## GIVEN ENTRIES
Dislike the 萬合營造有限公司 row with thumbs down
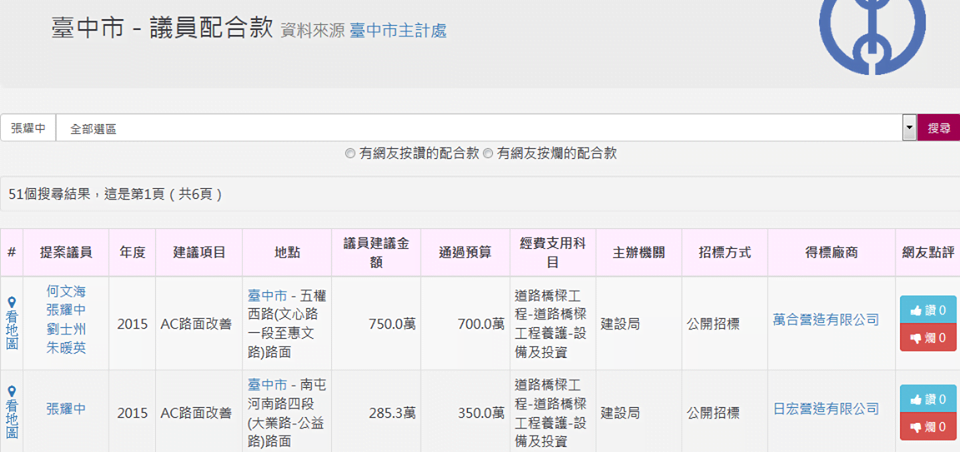click(928, 338)
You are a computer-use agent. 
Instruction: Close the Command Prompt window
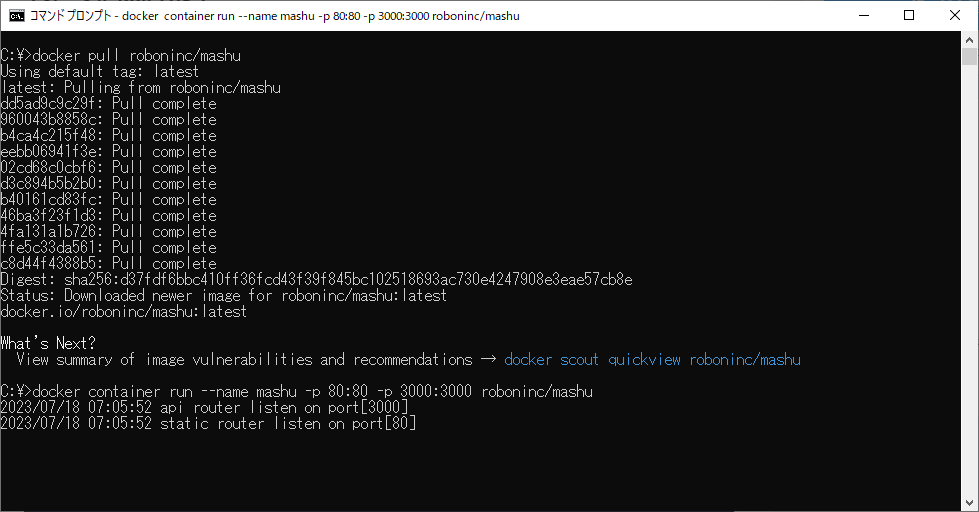(953, 16)
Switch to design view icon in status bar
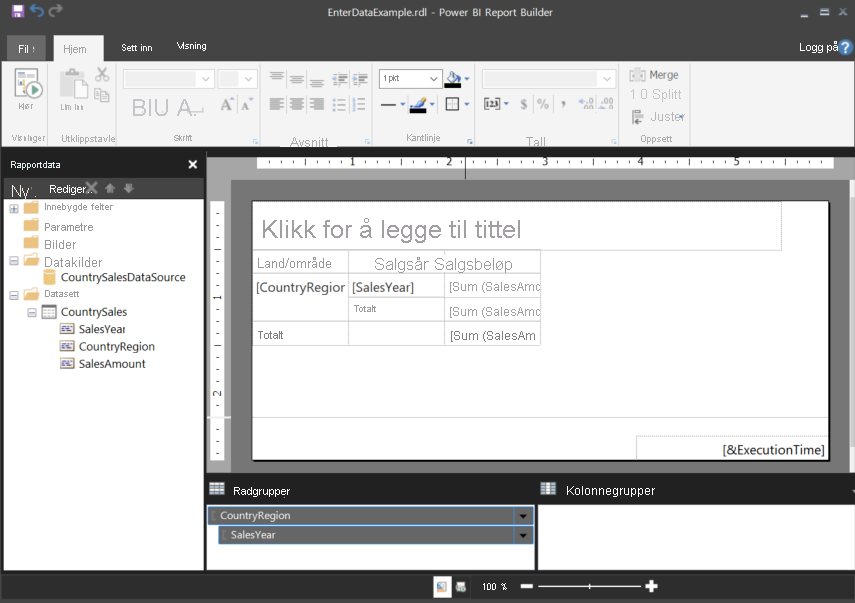855x603 pixels. tap(442, 587)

## WHAT IS REQUIRED
Retype the data above exactly. Leave the pictures out.

## TASK ANSWER
Dislike the 萬合營造有限公司 row with thumbs down
click(928, 338)
You are a computer-use agent. 
Instruction: Close the Command Prompt window
(953, 16)
Switch to design view icon in status bar
855x603 pixels. tap(442, 587)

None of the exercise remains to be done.